ACTION ITEM:
Repeat the records below line by line, exactly, finishing on the line that contains "Given: Disable the rent alerts toggle".

WORKING DATA:
##########
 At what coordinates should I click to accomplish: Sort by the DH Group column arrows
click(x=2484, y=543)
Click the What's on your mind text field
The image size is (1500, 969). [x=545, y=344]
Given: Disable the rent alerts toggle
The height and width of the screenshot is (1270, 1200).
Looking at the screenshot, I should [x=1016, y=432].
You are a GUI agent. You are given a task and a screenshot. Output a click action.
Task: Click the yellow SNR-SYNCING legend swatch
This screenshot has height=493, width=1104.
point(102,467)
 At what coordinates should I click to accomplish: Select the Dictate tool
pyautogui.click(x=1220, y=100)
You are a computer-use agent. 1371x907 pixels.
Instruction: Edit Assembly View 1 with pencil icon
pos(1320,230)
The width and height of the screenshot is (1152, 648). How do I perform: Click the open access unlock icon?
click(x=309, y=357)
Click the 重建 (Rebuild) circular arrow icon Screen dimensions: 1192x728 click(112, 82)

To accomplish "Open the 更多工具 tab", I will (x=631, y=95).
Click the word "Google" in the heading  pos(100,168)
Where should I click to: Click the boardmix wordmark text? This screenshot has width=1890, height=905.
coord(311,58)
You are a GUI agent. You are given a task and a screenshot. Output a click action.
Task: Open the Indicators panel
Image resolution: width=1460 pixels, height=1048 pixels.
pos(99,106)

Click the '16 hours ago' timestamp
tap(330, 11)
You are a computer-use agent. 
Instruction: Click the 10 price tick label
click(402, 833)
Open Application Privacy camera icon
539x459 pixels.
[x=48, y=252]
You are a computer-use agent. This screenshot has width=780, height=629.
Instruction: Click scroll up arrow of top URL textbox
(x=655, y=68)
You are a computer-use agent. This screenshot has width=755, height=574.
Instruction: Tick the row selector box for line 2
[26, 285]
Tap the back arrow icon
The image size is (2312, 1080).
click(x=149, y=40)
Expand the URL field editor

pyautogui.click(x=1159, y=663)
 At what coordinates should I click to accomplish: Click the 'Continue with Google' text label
##########
RESPONSE:
 At what coordinates should I click to accomplish: Sort by the DH Group column arrows
click(x=2484, y=543)
Click the What's on your mind text field
The image size is (1500, 969). [x=545, y=344]
Given: Disable the rent alerts toggle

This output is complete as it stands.